La ricerca è guidata dal professor Toshiro Kaneko, da tempo appassionato della saga e già coinvolto in iniziative dedicate al rapporto tra Gundam e scienza reale, tra cui il volume Mobile Suit Gundam Universal Century vs. Modern Science. L’idea non è naturalmente quella di riprodurre un’arma fantascientifica, ma di tradurre in ambito agricolo alcuni principi legati al plasma, stato della materia generato quando gas o altre sostanze vengono ionizzati e rilasciano particelle cariche. Nel caso dello studio giapponese, questa tecnologia viene orientata alla crescita delle colture, alla fertilizzazione e alla resistenza delle piante.

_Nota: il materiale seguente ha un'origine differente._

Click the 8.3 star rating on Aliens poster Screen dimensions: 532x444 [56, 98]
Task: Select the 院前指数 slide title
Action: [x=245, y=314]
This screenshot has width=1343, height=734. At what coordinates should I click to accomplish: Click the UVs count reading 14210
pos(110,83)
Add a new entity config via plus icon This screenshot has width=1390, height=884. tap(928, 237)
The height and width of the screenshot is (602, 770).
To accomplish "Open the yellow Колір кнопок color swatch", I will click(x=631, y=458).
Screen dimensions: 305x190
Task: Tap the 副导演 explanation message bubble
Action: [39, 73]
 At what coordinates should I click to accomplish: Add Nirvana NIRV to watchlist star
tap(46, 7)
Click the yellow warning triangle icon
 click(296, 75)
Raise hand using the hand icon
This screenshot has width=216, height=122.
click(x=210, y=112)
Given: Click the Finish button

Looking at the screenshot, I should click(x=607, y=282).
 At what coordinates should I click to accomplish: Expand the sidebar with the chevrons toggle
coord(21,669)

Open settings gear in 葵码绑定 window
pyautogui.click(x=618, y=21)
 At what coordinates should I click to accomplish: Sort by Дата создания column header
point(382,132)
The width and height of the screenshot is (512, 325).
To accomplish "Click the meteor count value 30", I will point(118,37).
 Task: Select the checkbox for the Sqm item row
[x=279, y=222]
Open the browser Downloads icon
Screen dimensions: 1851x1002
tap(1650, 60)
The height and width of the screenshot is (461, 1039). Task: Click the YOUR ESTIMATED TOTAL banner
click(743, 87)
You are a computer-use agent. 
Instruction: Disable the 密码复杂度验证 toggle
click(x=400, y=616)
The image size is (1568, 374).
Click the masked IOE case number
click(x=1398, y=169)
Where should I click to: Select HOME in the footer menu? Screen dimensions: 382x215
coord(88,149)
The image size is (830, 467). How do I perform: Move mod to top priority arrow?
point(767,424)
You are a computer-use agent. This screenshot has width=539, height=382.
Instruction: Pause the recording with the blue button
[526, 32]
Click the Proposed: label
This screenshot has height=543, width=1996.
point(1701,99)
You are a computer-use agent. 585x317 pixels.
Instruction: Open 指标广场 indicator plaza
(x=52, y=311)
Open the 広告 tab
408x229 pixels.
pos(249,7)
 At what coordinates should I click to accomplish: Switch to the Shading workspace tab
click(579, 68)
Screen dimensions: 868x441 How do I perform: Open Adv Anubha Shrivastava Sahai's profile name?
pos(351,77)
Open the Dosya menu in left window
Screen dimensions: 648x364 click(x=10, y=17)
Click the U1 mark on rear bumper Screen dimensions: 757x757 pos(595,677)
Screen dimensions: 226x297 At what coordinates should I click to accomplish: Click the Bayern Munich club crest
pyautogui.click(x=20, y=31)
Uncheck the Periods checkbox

Dalla Beam Saber ai campi lunari
Nell’universo narrativo di Mobile Suit Gundam, la Beam Saber sfrutta plasma ad alta energia modellato da un campo elettromagnetico e legato alle particelle Minovsky, elemento immaginario alla base di molte tecnologie della serie. La ricerca della Tōhoku University prende ispirazione da quella suggestione visiva e concettuale, ma la applica a un problema molto concreto: come sostenere la produzione agricola in ambienti estremi, dove portare fertilizzanti dalla Terra avrebbe costi elevati e complessità logistiche notevoli.
Il gruppo di ricerca ha già mostrato che il pentossido di diazoto prodotto attraverso tecnologia al plasma può favorire la crescita del riso, con un effetto fertilizzante paragonabile a quello dell’acido nitrico. Gli esperimenti hanno inoltre indicato un rafforzamento del sistema immunitario dell’arabetta comune, rendendola meno vulnerabile a malattie e attacchi di parassiti. Gli scienziati stanno ora verificando i possibili effetti su colture come le fragole, utilizzando un dispositivo capace di generare plasma attraverso celle solari, un aspetto particolarmente rilevante in prospettiva extraterrestre.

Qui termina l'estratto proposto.